Saved data entries

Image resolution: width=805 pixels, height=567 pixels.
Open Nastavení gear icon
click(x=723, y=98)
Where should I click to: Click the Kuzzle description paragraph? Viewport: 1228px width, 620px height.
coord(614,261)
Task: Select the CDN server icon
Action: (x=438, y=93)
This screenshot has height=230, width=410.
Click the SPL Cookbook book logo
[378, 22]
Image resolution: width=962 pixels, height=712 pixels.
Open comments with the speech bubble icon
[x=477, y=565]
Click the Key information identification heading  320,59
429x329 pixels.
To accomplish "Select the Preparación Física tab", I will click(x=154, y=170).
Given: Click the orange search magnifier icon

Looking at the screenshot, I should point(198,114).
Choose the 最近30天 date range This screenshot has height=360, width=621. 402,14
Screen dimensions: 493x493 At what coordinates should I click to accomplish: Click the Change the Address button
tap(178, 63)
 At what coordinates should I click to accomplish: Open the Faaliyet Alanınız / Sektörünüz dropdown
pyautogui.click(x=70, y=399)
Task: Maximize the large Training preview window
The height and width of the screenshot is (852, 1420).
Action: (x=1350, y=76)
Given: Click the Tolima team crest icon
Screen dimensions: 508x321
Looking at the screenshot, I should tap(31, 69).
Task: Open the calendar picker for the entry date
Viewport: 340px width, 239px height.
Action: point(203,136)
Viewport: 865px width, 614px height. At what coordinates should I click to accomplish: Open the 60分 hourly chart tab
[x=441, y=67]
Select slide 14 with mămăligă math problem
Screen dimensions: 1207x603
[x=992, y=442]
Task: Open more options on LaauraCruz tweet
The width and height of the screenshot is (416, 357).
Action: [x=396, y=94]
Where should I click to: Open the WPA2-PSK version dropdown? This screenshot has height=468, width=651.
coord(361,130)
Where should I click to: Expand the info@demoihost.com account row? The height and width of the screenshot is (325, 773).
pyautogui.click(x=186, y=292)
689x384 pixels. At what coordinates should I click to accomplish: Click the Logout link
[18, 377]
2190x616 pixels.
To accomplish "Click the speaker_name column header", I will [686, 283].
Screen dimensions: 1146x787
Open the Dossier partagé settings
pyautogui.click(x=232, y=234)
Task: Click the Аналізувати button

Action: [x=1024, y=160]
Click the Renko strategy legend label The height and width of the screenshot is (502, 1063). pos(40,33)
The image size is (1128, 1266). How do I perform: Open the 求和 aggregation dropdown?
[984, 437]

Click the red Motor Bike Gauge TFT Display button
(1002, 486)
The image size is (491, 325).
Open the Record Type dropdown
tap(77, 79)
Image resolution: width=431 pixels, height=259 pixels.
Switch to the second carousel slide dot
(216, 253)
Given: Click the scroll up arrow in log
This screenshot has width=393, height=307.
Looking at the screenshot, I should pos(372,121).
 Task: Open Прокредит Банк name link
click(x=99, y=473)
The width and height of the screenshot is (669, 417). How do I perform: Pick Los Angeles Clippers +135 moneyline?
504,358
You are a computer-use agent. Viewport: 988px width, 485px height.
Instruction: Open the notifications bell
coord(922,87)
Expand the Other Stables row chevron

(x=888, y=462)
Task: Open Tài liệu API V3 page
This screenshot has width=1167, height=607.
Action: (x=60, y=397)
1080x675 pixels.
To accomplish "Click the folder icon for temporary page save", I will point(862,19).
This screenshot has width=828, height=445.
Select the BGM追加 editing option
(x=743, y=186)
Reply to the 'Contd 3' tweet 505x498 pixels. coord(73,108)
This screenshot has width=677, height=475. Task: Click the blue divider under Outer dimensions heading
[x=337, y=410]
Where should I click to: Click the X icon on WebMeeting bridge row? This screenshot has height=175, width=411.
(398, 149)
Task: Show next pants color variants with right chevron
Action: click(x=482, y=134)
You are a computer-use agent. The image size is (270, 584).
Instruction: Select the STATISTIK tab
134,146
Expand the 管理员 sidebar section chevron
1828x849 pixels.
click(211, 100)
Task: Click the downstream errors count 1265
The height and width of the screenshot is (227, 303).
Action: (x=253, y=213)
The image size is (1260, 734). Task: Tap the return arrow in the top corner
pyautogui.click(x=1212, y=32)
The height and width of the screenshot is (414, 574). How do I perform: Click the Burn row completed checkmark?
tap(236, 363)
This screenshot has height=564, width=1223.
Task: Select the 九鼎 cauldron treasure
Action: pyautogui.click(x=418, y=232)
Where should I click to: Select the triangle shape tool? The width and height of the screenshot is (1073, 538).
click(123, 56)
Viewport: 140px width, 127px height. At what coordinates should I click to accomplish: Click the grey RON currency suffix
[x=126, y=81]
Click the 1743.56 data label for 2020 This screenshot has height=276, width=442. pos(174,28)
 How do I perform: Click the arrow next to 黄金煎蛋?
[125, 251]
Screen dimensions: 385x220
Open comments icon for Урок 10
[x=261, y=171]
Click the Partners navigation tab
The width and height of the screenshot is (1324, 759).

* What is being asked
Return each line of the records above exactly as it reads.

* Answer for this exercise
Image resolution: width=805 pixels, height=567 pixels.
Open Nastavení gear icon
click(x=723, y=98)
Where should I click to: Click the Kuzzle description paragraph? Viewport: 1228px width, 620px height.
coord(614,261)
Task: Select the CDN server icon
Action: (x=438, y=93)
This screenshot has height=230, width=410.
Click the SPL Cookbook book logo
[378, 22]
Image resolution: width=962 pixels, height=712 pixels.
Open comments with the speech bubble icon
[x=477, y=565]
Click the Key information identification heading  320,59
429x329 pixels.
To accomplish "Select the Preparación Física tab", I will click(x=154, y=170).
Given: Click the orange search magnifier icon

Looking at the screenshot, I should point(198,114).
Choose the 最近30天 date range This screenshot has height=360, width=621. 402,14
Screen dimensions: 493x493 At what coordinates should I click to accomplish: Click the Change the Address button
tap(178, 63)
 At what coordinates should I click to accomplish: Open the Faaliyet Alanınız / Sektörünüz dropdown
pyautogui.click(x=70, y=399)
Task: Maximize the large Training preview window
The height and width of the screenshot is (852, 1420).
Action: (x=1350, y=76)
Given: Click the Tolima team crest icon
Screen dimensions: 508x321
Looking at the screenshot, I should tap(31, 69).
Task: Open the calendar picker for the entry date
Viewport: 340px width, 239px height.
Action: point(203,136)
Viewport: 865px width, 614px height. At what coordinates should I click to accomplish: Open the 60分 hourly chart tab
[x=441, y=67]
Select slide 14 with mămăligă math problem
Screen dimensions: 1207x603
[x=992, y=442]
Task: Open more options on LaauraCruz tweet
The width and height of the screenshot is (416, 357).
Action: [x=396, y=94]
Where should I click to: Open the WPA2-PSK version dropdown? This screenshot has height=468, width=651.
coord(361,130)
Where should I click to: Expand the info@demoihost.com account row? The height and width of the screenshot is (325, 773).
pyautogui.click(x=186, y=292)
689x384 pixels. At what coordinates should I click to accomplish: Click the Logout link
[18, 377]
2190x616 pixels.
To accomplish "Click the speaker_name column header", I will [686, 283].
Screen dimensions: 1146x787
Open the Dossier partagé settings
pyautogui.click(x=232, y=234)
Task: Click the Аналізувати button

Action: [x=1024, y=160]
Click the Renko strategy legend label The height and width of the screenshot is (502, 1063). pos(40,33)
The image size is (1128, 1266). How do I perform: Open the 求和 aggregation dropdown?
[984, 437]

Click the red Motor Bike Gauge TFT Display button
(1002, 486)
The image size is (491, 325).
Open the Record Type dropdown
tap(77, 79)
Image resolution: width=431 pixels, height=259 pixels.
Switch to the second carousel slide dot
(216, 253)
Given: Click the scroll up arrow in log
This screenshot has width=393, height=307.
Looking at the screenshot, I should pos(372,121).
 Task: Open Прокредит Банк name link
click(x=99, y=473)
The width and height of the screenshot is (669, 417). How do I perform: Pick Los Angeles Clippers +135 moneyline?
504,358
You are a computer-use agent. Viewport: 988px width, 485px height.
Instruction: Open the notifications bell
coord(922,87)
Expand the Other Stables row chevron

(x=888, y=462)
Task: Open Tài liệu API V3 page
This screenshot has width=1167, height=607.
Action: (x=60, y=397)
1080x675 pixels.
To accomplish "Click the folder icon for temporary page save", I will point(862,19).
This screenshot has width=828, height=445.
Select the BGM追加 editing option
(x=743, y=186)
Reply to the 'Contd 3' tweet 505x498 pixels. coord(73,108)
This screenshot has width=677, height=475. Task: Click the blue divider under Outer dimensions heading
[x=337, y=410]
Where should I click to: Click the X icon on WebMeeting bridge row? This screenshot has height=175, width=411.
(398, 149)
Task: Show next pants color variants with right chevron
Action: click(x=482, y=134)
You are a computer-use agent. The image size is (270, 584).
Instruction: Select the STATISTIK tab
134,146
Expand the 管理员 sidebar section chevron
1828x849 pixels.
click(211, 100)
Task: Click the downstream errors count 1265
The height and width of the screenshot is (227, 303).
Action: (x=253, y=213)
The image size is (1260, 734). Task: Tap the return arrow in the top corner
pyautogui.click(x=1212, y=32)
The height and width of the screenshot is (414, 574). How do I perform: Click the Burn row completed checkmark?
tap(236, 363)
This screenshot has height=564, width=1223.
Task: Select the 九鼎 cauldron treasure
Action: pyautogui.click(x=418, y=232)
Where should I click to: Select the triangle shape tool? The width and height of the screenshot is (1073, 538).
click(123, 56)
Viewport: 140px width, 127px height. At what coordinates should I click to accomplish: Click the grey RON currency suffix
[x=126, y=81]
Click the 1743.56 data label for 2020 This screenshot has height=276, width=442. pos(174,28)
 How do I perform: Click the arrow next to 黄金煎蛋?
[125, 251]
Screen dimensions: 385x220
Open comments icon for Урок 10
[x=261, y=171]
Click the Partners navigation tab
The width and height of the screenshot is (1324, 759).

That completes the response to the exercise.